What the task asks – The lines to return run from the one containing "Task: Go to previous record with up arrow" through the end of the material; give them exactly and leave out the pictures.

*** Begin section ***

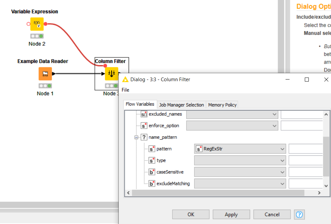Open the Memory Policy tab

222,105
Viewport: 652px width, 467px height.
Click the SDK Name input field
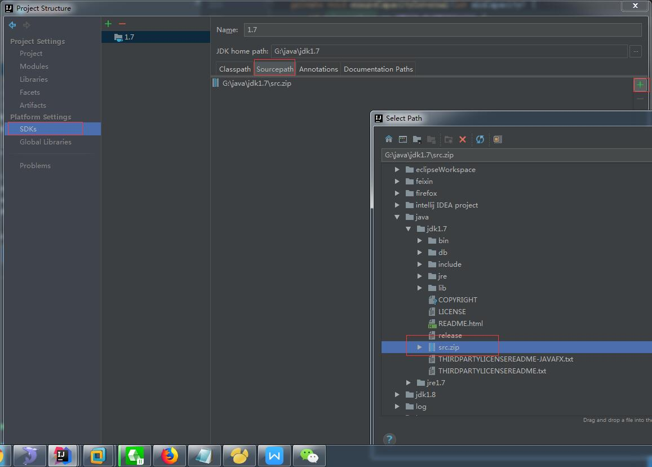[442, 30]
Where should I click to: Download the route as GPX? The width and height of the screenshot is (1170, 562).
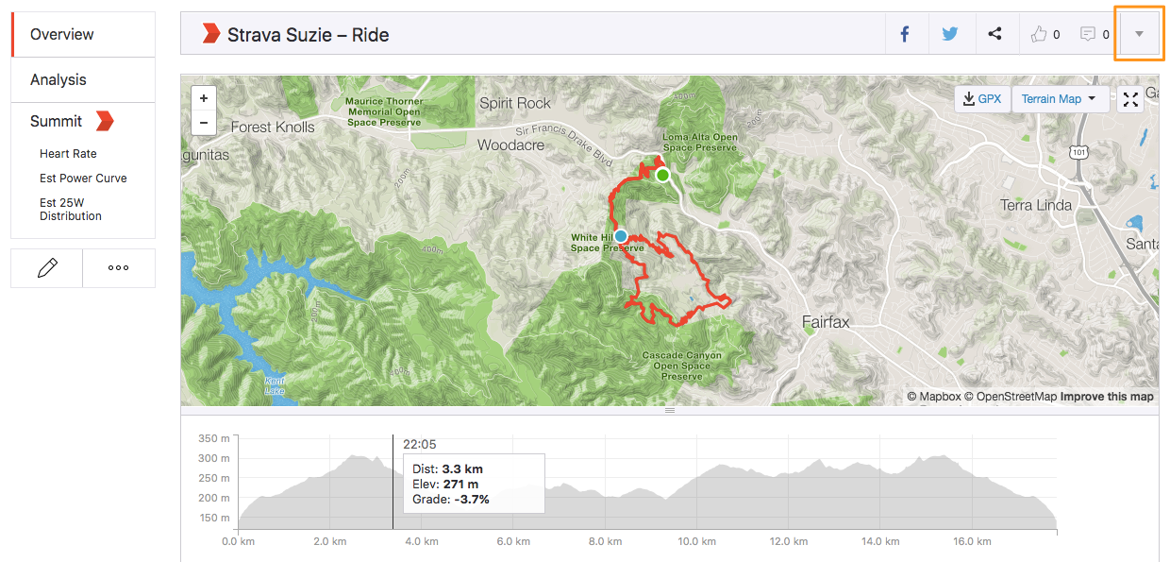pyautogui.click(x=981, y=97)
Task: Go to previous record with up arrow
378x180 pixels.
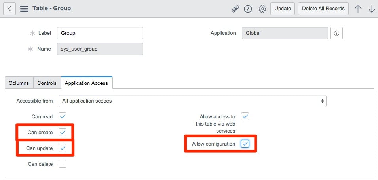Action: pos(358,9)
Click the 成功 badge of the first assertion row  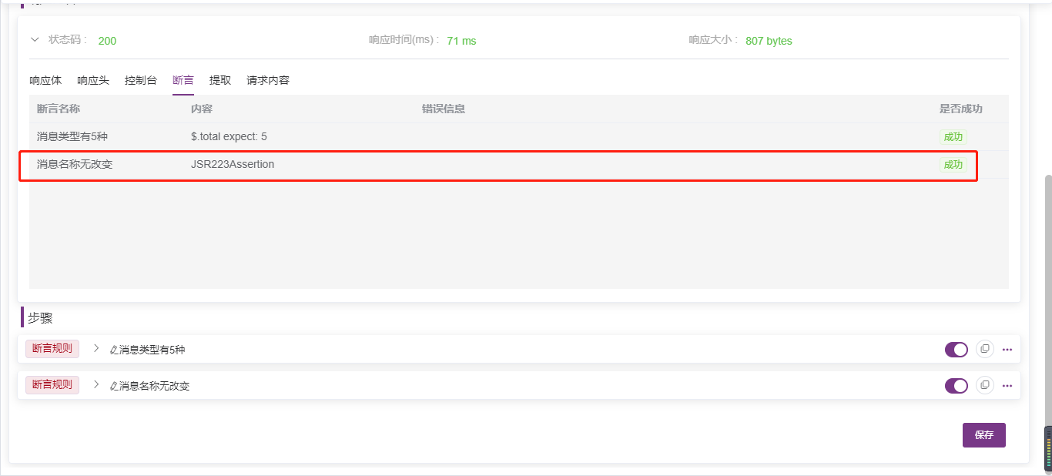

*** End section ***

Result below –
Task: Go to previous record with up arrow
378x180 pixels.
Action: pos(358,9)
Click the 成功 badge of the first assertion row  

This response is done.